* **Task objective**: Swap "screenshot" for "screen capture" and give back the records from the line with "At what (x,y)" through the end of the records, changing nothing else.

* **Data records**:
#####

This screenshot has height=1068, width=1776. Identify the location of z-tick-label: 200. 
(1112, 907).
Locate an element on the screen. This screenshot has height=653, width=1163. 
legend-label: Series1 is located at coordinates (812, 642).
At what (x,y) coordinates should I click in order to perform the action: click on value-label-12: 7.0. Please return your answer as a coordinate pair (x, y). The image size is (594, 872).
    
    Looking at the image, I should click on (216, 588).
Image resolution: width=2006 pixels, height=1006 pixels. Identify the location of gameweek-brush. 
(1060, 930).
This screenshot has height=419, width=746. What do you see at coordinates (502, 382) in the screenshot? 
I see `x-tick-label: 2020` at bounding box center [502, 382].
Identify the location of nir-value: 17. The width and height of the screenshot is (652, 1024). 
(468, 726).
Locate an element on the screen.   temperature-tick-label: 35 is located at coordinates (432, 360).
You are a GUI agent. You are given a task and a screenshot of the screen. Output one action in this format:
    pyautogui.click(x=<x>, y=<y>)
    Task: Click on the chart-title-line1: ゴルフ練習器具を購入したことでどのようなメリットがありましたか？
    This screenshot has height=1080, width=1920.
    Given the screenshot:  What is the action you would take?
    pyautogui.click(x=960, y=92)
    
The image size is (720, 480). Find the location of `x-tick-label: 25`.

#####

* **Task output**:
At what (x,y) coordinates should I click in order to perform the action: click on value-label-12: 7.0. Please return your answer as a coordinate pair (x, y). The image size is (594, 872).
    
    Looking at the image, I should click on (216, 588).
Image resolution: width=2006 pixels, height=1006 pixels. Identify the location of gameweek-brush. 
(1060, 930).
This screen capture has height=419, width=746. What do you see at coordinates (502, 382) in the screen capture? 
I see `x-tick-label: 2020` at bounding box center [502, 382].
Identify the location of nir-value: 17. The width and height of the screen capture is (652, 1024). 
(468, 726).
Locate an element on the screen.   temperature-tick-label: 35 is located at coordinates (432, 360).
You are a GUI agent. You are given a task and a screen capture of the screen. Output one action in this format:
    pyautogui.click(x=<x>, y=<y>)
    Task: Click on the chart-title-line1: ゴルフ練習器具を購入したことでどのようなメリットがありましたか？
    This screen capture has height=1080, width=1920.
    Given the screen capture:  What is the action you would take?
    pyautogui.click(x=960, y=92)
    
The image size is (720, 480). Find the location of `x-tick-label: 25`.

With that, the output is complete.